Published by The Daily Star in Oneonta, NY

November is National Adoption Month

By Cheryl Petersen

The 40th anniversary of National Adoption Month highlights the power to adopt new ideas; to celebrate adults and children alike, who bravely adopt new thoughts, new dreams, and new positions to bring stability to homes and communities.

In 1986, the initiative to increase awareness for the need of permanent families for children and youth in the foster care system, was put into effect in the state of Massachusetts.

The program soon expanded to include the United States. November was deemed National Adoption Month. And with the advent of internet came a national photolisting service. You can find, children and youth, available for adoption, continuously posted online.

Aside from the mechanics of adoption, however, also comes the essence of fostering and adoption. We need to consider the spirit of individuals, families, and communities. It can be a sensitive, complex, and confusing process.

From East Branch, Nikolas Bowker,18-years old, said, “When I first entered a foster home, I was confused. I didn’t know what to do with myself.”

Today, Nikolas is unafraid to tell other children in state care, “It gets better.”

The “better” came about with the help of many hands and hearts. It came about through efforts made to overcome snags and slip-ups.

Nikolas admitted to acting out at first, and said, “I got into fights in school. I felt as though I was being treated differently from other kids who had parents.” But he and his sister, Briana, went on to be fostered by the Bowker family, who later adopted the siblings. On Nikolas’ birthday.

Today, Nikolas is finishing high school, with the goal to continue caring for his own family.

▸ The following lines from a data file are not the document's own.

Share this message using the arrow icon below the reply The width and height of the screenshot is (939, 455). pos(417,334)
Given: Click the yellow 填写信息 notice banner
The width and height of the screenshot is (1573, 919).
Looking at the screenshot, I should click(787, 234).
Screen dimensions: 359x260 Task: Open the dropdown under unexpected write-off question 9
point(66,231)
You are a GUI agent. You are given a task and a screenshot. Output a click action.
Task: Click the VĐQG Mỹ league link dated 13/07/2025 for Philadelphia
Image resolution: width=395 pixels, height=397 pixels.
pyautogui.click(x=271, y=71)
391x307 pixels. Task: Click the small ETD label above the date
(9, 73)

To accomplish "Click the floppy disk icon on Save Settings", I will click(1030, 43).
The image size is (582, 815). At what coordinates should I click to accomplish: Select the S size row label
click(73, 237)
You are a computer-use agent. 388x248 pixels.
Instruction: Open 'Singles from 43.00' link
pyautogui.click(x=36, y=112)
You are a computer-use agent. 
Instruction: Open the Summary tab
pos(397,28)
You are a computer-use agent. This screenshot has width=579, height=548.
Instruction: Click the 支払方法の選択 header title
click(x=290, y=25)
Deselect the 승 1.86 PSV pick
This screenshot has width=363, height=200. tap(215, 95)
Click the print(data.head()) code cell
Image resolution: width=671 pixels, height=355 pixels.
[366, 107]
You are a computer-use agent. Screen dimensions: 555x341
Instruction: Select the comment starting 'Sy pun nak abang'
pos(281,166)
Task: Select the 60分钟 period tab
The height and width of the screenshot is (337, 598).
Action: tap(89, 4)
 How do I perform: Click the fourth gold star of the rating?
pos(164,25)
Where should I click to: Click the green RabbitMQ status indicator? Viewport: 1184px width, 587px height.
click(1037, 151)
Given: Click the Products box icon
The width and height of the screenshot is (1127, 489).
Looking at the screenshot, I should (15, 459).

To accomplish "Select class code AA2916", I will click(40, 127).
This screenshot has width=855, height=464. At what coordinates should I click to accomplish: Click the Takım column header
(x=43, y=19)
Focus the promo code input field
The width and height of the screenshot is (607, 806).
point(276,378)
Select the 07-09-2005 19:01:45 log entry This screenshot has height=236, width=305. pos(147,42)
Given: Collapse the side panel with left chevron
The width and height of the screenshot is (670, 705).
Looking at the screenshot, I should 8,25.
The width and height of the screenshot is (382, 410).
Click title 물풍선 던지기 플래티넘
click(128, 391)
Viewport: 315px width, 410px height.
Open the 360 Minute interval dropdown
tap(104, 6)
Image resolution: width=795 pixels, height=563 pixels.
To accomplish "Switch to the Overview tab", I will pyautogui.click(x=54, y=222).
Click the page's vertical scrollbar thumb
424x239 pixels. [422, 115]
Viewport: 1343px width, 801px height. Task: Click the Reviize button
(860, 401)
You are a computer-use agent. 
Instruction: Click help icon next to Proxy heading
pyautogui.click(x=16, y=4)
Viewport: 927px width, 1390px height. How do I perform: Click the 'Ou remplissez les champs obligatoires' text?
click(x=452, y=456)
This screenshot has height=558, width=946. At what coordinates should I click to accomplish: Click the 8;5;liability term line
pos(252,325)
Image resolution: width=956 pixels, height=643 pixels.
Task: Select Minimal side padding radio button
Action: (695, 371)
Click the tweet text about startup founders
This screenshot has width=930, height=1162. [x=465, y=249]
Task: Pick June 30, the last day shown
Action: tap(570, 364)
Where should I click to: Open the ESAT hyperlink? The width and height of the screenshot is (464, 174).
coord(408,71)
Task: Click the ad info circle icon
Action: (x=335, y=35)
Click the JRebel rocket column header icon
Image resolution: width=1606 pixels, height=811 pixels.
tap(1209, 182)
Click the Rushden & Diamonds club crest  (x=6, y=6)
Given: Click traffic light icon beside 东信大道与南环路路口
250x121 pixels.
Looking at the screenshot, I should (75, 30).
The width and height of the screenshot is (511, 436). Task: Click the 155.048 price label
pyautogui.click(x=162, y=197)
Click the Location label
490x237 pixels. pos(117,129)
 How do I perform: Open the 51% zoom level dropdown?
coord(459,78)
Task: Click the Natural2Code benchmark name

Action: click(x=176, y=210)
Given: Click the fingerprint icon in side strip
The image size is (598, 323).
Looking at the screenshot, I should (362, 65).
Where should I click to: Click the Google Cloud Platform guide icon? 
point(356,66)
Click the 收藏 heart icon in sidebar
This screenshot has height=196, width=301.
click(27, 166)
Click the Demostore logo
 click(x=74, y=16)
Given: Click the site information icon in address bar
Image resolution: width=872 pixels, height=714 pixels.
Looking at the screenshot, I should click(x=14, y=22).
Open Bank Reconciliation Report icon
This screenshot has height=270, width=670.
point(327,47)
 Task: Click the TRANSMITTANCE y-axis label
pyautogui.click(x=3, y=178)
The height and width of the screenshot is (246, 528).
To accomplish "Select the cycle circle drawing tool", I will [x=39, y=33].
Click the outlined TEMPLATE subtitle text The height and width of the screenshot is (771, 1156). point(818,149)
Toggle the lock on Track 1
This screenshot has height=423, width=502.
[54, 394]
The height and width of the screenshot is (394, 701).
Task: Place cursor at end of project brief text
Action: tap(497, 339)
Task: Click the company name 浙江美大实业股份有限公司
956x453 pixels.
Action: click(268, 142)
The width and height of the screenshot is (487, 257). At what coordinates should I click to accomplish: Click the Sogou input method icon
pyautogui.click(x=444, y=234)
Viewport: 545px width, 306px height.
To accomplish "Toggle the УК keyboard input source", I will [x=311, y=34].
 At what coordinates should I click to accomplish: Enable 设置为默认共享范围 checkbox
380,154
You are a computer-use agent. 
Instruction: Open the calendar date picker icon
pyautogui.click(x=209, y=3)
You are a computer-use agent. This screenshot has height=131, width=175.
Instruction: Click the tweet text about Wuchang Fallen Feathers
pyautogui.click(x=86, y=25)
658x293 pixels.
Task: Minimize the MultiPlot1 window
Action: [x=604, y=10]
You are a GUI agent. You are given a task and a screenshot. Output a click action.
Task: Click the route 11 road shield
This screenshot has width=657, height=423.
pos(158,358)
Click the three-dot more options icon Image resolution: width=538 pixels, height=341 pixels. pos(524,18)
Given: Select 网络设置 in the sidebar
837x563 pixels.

The support from family members, teachers, coaches and so on is appreciated. “It’s nice having a family that cares for us,” he said.

Braina Bowker, 13-years old, is homeschooled and uses an online program managed by Liberty University Academy.

“Each Friday, I get to meet with other homeschoolers my age and from around the area. We play games,” said Briana, who also takes piano lessons.

Briana is tickled with the idea of having a big family. She remarked, “I never thought I’d have so many brothers and sisters.”

Their parents are Jennifer and Health Bowker, also parents to 11-year old Heath, 10-year old Caeden, 8-year old Wyatt, 6-year old Tessa, and “We adopted 2-year old Finnegan last year,” said Jennifer.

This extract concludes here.